In the centre of the original front elevation, a glazed panel neatly framed the internal staircase. This was a feature Joe deeply admired – but he had bigger plans for it.
He explains that while the exposed staircase was a very attractive element of the facade, he knew more could be done to make it a real focal point.
Inevitably, remodelling the staircase ended up being one of the trickiest elements of the build. Joe was very conscious the glazed unit had to work with the architecture of the steps.
Ultimately, he altered the height of the panel so the window wasn’t obstructed by the landing between flights. LED lighting was installed throughout the glazed balustrades and a bay tree, to signify the property’s name, was etched into one of the panels.
“I would say that the approach to the house at night is one of my favourite parts of the project,” says Joe.

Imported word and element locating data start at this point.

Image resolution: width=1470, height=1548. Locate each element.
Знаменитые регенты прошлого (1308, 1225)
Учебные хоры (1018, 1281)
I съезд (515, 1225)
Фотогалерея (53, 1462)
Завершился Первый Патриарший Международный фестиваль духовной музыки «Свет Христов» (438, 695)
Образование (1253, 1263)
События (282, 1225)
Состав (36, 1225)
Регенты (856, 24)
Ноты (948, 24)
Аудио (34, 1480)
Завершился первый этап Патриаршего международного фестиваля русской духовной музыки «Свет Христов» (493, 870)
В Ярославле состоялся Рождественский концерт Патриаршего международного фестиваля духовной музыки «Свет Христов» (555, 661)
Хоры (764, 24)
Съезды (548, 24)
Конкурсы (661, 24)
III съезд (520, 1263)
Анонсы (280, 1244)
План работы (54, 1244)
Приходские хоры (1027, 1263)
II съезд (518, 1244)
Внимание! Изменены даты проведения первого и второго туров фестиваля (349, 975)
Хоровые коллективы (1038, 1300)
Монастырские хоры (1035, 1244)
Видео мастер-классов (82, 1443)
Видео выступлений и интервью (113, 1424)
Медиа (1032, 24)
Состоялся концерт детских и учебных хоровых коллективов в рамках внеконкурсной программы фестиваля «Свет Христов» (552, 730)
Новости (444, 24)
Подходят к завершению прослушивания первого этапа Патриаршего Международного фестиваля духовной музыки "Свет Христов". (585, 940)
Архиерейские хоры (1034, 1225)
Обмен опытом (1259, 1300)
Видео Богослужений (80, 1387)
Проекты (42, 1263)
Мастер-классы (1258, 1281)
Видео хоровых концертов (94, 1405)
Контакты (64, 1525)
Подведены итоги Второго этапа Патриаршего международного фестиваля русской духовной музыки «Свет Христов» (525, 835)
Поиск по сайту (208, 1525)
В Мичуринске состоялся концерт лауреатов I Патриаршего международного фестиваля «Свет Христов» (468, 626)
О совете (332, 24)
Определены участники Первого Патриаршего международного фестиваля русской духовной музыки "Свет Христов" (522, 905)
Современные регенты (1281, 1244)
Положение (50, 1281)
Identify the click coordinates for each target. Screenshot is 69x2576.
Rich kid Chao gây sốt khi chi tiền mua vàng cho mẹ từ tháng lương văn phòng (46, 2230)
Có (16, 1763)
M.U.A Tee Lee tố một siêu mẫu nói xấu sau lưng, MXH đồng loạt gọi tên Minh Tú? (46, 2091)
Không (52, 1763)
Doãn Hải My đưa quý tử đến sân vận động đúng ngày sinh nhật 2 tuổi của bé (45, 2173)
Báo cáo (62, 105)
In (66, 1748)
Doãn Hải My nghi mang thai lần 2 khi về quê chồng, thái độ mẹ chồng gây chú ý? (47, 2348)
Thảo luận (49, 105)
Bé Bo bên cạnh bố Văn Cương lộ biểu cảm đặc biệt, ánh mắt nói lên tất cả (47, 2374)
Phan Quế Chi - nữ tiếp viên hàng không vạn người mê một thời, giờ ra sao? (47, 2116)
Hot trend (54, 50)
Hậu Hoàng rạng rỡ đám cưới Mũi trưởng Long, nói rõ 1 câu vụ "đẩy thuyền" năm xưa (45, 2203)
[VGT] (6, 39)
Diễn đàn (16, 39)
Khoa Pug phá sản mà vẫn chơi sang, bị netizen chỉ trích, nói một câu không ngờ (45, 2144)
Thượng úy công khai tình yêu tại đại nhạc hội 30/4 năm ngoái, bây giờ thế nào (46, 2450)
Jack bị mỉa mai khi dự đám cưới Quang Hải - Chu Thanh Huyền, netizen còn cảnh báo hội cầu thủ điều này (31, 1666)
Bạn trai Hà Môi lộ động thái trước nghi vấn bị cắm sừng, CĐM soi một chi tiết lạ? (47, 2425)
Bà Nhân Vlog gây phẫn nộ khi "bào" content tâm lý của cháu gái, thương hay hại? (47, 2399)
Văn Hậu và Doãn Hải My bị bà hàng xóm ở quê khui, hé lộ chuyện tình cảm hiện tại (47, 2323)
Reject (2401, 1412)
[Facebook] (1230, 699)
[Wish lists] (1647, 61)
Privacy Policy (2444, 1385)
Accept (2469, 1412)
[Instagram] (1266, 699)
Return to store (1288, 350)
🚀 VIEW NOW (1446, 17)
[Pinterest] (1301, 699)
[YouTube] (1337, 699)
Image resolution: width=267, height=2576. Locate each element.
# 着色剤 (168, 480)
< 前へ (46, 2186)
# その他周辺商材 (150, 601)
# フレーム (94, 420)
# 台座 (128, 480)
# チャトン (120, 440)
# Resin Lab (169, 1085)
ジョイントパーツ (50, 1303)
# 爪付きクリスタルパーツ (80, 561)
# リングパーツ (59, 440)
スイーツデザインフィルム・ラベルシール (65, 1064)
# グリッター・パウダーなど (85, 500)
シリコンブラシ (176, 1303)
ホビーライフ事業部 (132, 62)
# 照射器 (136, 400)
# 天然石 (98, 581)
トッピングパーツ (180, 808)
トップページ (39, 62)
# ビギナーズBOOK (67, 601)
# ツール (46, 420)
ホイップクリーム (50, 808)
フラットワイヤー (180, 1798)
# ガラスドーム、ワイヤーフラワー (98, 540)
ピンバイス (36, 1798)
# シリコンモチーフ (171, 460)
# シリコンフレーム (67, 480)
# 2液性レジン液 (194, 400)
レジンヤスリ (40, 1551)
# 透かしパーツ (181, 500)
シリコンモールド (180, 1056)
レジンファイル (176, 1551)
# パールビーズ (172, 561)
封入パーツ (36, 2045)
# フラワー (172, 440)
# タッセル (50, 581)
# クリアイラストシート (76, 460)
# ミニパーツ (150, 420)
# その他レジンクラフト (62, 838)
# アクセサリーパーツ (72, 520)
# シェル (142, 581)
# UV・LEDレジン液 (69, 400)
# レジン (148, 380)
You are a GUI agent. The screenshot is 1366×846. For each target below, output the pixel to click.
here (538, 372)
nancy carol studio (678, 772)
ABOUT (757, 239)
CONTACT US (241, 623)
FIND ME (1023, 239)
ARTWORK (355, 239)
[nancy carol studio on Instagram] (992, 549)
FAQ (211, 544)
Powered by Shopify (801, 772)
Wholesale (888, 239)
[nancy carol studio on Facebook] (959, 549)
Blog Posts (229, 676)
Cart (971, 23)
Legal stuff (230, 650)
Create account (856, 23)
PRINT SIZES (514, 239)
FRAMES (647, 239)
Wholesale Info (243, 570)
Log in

“When you come down the drive and see this feature lit up through the glazed window, combined with the four external lights illuminating the house, it’s a very satisfying moment.”
Despite having a modest budget set for the renovation works, Joe was adamant this wouldn’t compromise the quality of products he specified or stop him from paying close attention to the finer details.
The couple cut costs where they could by salvaging materials and got creative with how they used them, too. “The decking we installed at the rear of the extension was crafted from scaffold boards,” says Joe.
“In the family bathroom and ensuite we used brick slips to give the appearance of authentic masonry but at a fraction of the cost.”
Each room within the property was carefully considered with great attention to detail, and where budget allowed, a few little luxuries were thrown in.
For instance, the family bathroom features a walk-in shower/steam room, complete with a hub-wired sound system that controls music throughout the kitchen, lounge and main bedroom.
Low energy lighting has been installed in each room and in the kitchen, LEDs have been positioned to cater for all scenarios. “The lighting is definitely one of my favourite aspects of the internal modifications,” says Joe.
“One illumination zone has been installed specifically for family meals around the table and another sequence of LED downlighters are for if you are playing cards.”
Building a family home for the life you want to live is by far one of the greatest opportunities for any willing self builder, but it can still have its drawbacks.
Despite feeling very relieved about moving into the property in time for Christmas, the family has had to make a lot of sacrifices over the past year, and Joe admits he does feel that he missed out on a lot of their child’s first year.
He says if he were to do another renovation or take on a self build, it would be far less intense and conducted at a much more leisurely pace.
Indeed, having welcomed their third child last year, Joe and Rachel are now both beginning to see what they could have done differently.
For instance, the Brazilian slate floor tiles that were chosen to tie in with the anthracite window frames were right for the property but not practical for the footfall they have.
With three children and three dogs, the dark floor highlights any bit of dust or dirt. “This
is something we would have changed, looking back,” says Joe.
Regardless of the limited pot Rachel and Joe had available to fund their renovation project, the pair have demonstrated that being rich in vision pays dividends when making a budget stretch further.
“We have custom built our first family home,” says Joe. “And there’s not a single aspect that hasn’t been geared towards our household’s needs. This is what has made the experience all worthwhile.”